In a world that is run by various forms of financing and spending, countries are continuously dependent on institutions that provide for their ability to develop. And in a reality where even highly developed countries like the US, UK, and Germany are millions of dollars in debt, is it really surprising that developing countries are even more heavily dependent on institutions that offer loans?
Finances and development are quite complicated, however. Talking taxes, interest, and other money related matters are confusing to you and me as everyday citizens. So we sit back and let governments and the institutions with the fancy names – like the International Monetary Fund (IMF) and World Bank – handle the finances. But…Money runs the world! I’ve (unfortunately) learned that you can rarely talk about anything these days without having the conversation return to how money works (or doesn’t work in some cases).

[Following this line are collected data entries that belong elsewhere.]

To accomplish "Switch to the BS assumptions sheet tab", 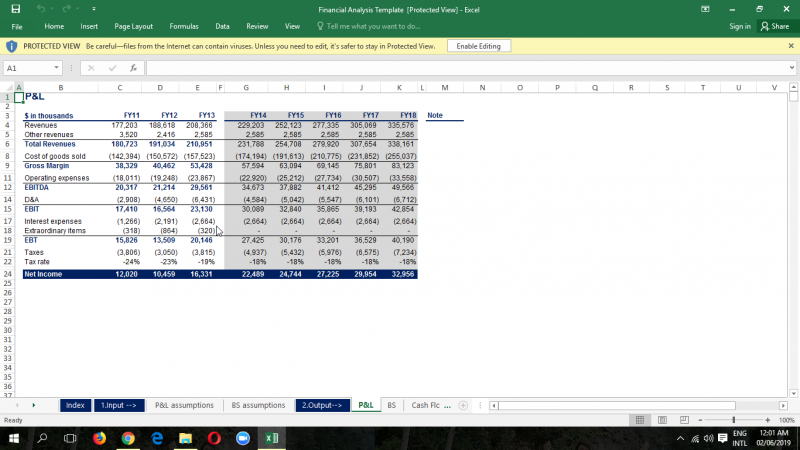I will (x=257, y=405).
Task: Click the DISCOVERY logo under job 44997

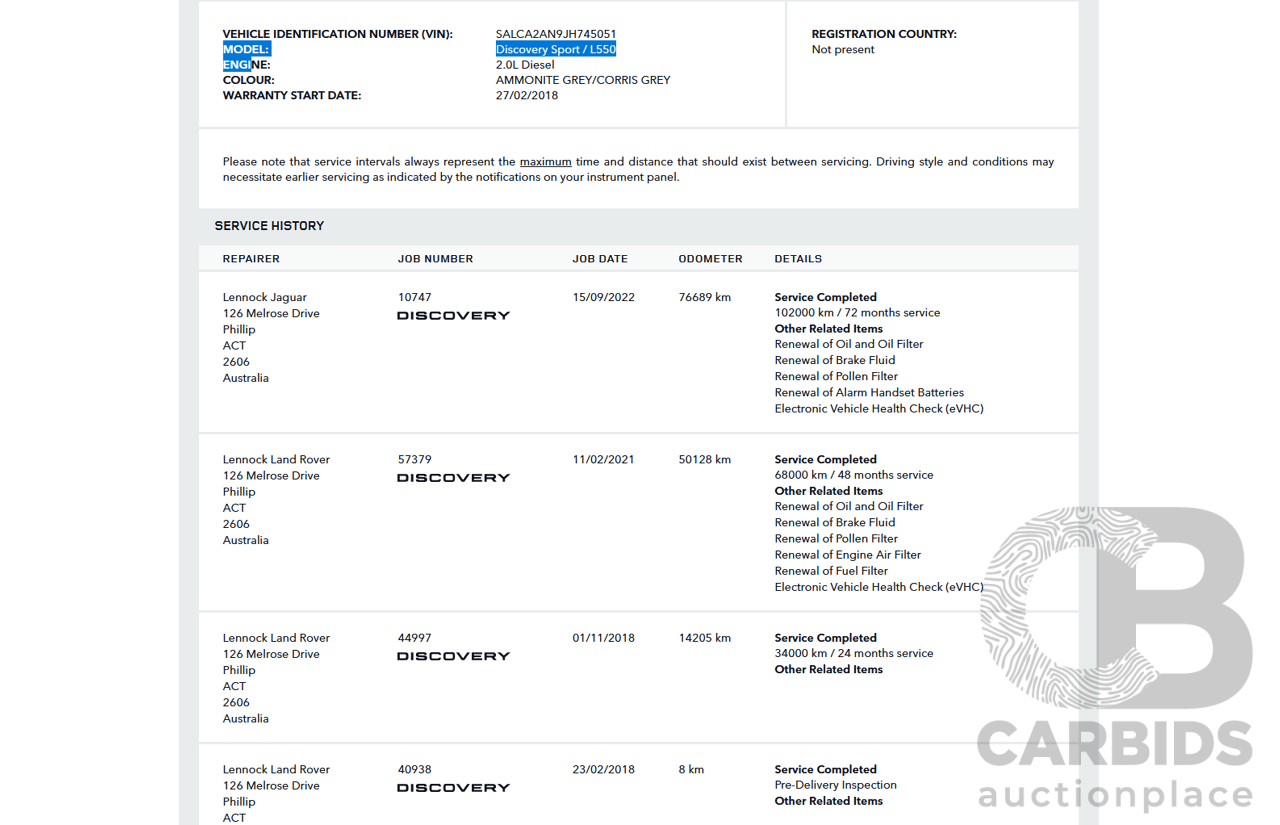Action: pyautogui.click(x=453, y=657)
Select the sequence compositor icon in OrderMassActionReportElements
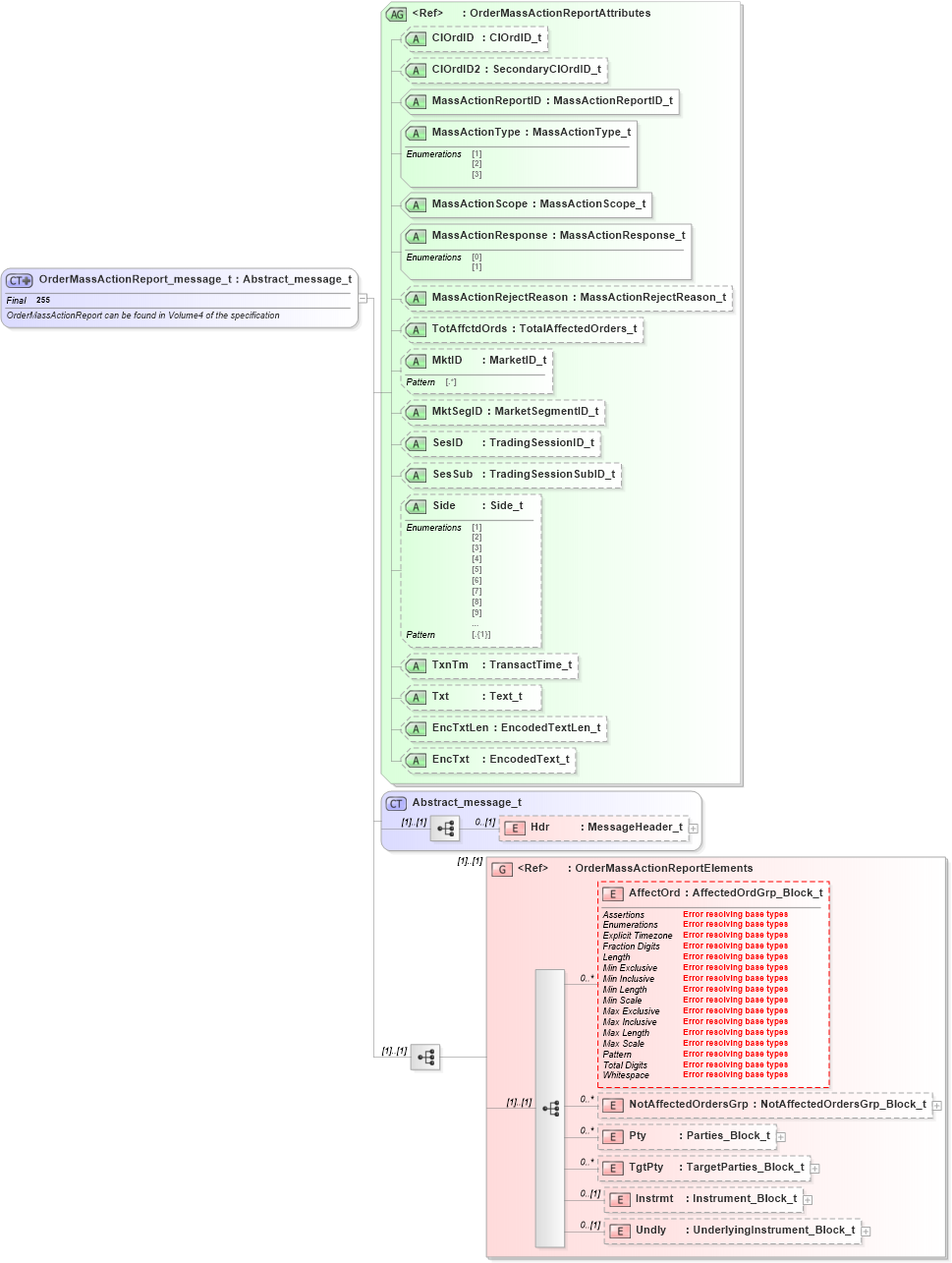Image resolution: width=952 pixels, height=1263 pixels. pos(552,1108)
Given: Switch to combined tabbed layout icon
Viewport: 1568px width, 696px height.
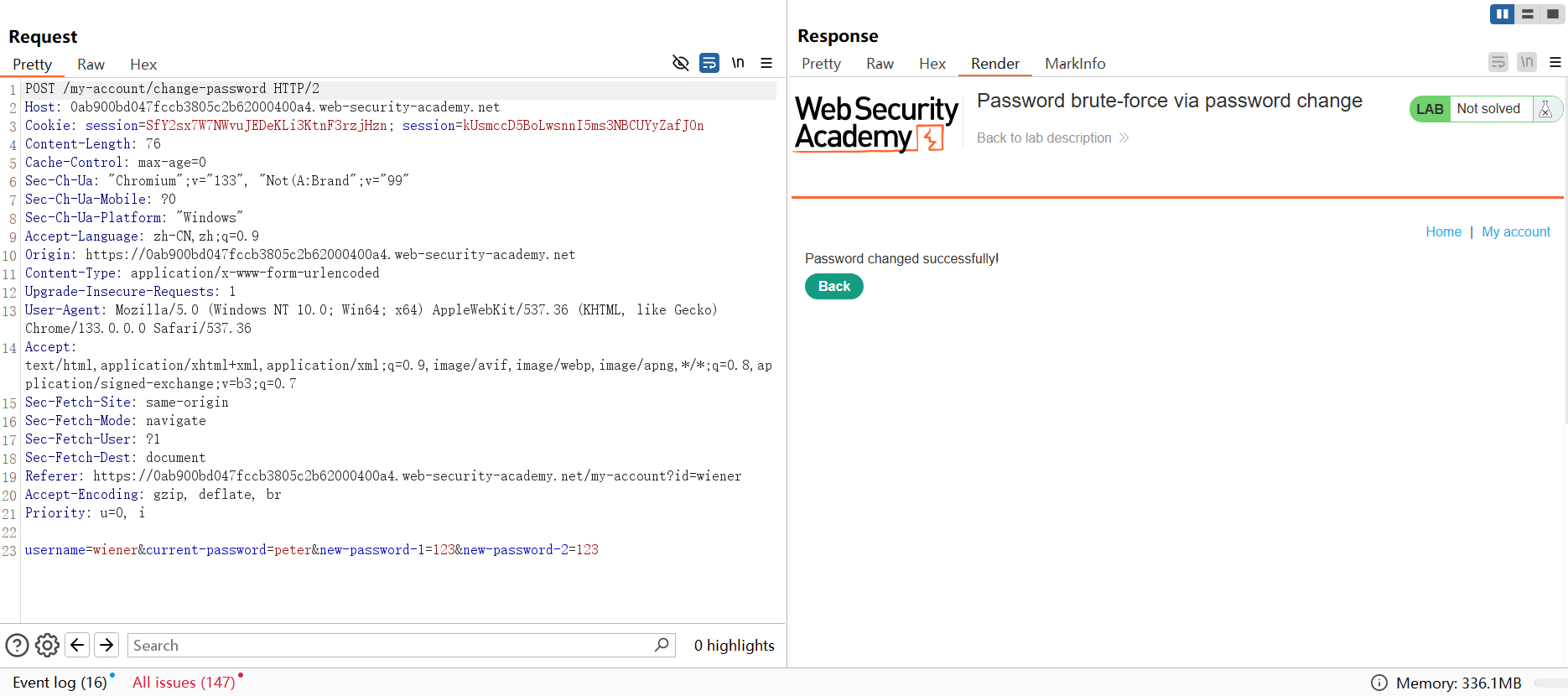Looking at the screenshot, I should (x=1553, y=14).
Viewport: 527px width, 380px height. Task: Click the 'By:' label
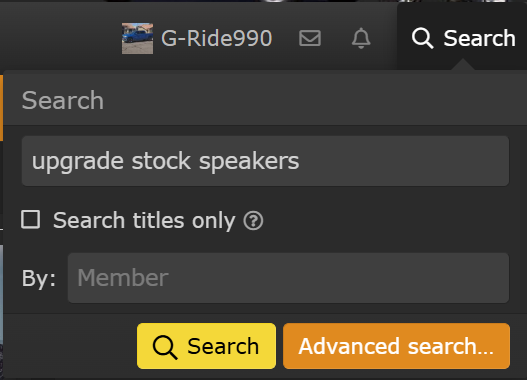(x=39, y=278)
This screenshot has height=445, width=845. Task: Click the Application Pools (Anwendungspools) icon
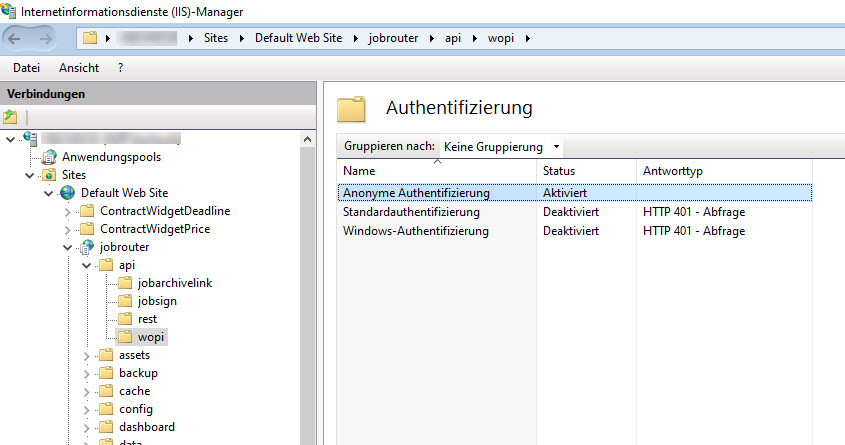click(49, 156)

While richer countries are able to continue functioning even in the throes of high debt, developing countries like Jamaica lack the GDP (gross domestic product) and infrastructure to sustain themselves. Infrastructure sounds like such an overwhelming word, but it’s actually a surprisingly basic concept that may be the most important thing to focus on in developing countries. For Jamaica to make good use of its loans, it needs the basic necessities of any stable society. In other words, infrastructure encompasses building schools to educate the people, roads and transportation, and hospitals. So in theory, monetary institutions like the IMF and World Bank thus operate to provide loans to spur economic growth. Since the 1960s, Jamaica has been relying on funds from the IMF and World Bank in hopes that education, health and jobs will increase, and poverty will be eradicated. However, as we have previously seen from Julia’s post on eradicating illicit crops, it is apparent that noble causes do not always yield positive effects. Without sufficient investment in infrastructure, a future of self-sufficiency cannot exist.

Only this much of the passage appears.